* _Recorded data_
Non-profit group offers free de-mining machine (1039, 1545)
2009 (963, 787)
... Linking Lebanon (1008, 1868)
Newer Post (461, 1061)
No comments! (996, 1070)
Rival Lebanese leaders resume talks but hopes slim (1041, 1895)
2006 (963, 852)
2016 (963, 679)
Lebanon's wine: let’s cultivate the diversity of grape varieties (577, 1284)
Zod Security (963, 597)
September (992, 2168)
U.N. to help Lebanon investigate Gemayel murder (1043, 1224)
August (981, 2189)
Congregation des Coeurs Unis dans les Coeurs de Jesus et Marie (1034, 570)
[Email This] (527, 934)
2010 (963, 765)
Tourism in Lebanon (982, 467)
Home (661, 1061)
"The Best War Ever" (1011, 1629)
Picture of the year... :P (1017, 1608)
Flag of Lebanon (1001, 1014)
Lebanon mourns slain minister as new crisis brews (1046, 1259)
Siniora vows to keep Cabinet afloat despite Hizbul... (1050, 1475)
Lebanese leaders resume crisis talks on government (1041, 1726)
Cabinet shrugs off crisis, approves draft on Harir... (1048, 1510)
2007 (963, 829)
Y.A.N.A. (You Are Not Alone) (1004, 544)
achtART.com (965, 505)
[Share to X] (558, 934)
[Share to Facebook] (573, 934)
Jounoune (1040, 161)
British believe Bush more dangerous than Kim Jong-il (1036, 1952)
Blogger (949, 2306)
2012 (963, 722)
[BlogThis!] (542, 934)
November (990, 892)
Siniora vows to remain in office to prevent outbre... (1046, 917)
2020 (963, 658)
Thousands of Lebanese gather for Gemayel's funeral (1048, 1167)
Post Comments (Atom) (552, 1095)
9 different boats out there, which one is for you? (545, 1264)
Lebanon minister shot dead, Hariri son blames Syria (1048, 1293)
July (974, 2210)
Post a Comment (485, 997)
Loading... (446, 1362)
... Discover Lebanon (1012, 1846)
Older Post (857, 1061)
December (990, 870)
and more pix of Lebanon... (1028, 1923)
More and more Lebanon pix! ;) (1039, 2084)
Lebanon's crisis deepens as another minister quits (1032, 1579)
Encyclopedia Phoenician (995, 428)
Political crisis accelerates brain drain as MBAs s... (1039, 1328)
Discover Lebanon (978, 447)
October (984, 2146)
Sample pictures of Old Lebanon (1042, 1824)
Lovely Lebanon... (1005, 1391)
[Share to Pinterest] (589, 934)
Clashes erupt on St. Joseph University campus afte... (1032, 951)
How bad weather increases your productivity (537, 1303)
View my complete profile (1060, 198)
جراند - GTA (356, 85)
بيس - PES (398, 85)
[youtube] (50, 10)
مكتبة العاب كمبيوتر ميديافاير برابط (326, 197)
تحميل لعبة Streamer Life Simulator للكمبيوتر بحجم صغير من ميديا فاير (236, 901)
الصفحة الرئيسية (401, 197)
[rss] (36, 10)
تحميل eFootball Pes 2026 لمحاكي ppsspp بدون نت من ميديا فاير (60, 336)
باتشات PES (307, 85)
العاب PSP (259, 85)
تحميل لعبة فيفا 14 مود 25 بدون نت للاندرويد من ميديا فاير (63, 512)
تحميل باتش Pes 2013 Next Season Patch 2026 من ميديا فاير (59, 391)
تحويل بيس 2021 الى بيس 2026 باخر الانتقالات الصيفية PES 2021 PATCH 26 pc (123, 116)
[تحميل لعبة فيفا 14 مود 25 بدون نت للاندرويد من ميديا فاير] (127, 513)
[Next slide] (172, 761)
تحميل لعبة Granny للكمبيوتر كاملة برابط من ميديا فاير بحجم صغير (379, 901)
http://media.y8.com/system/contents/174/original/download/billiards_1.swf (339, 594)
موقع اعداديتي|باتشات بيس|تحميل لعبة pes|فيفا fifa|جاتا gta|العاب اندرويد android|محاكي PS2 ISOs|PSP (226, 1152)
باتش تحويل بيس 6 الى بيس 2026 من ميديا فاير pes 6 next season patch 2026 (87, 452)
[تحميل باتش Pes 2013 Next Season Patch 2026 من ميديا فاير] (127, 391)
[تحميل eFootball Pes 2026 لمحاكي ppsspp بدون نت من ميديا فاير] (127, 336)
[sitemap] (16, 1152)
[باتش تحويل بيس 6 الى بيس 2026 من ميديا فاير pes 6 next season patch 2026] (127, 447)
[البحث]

* _Goal of the exercise_
Scan the records above for the word "Post" and return every line where it occurs.

* _Task output_
Newer Post (461, 1061)
Post Comments (Atom) (552, 1095)
Post a Comment (485, 997)
Older Post (857, 1061)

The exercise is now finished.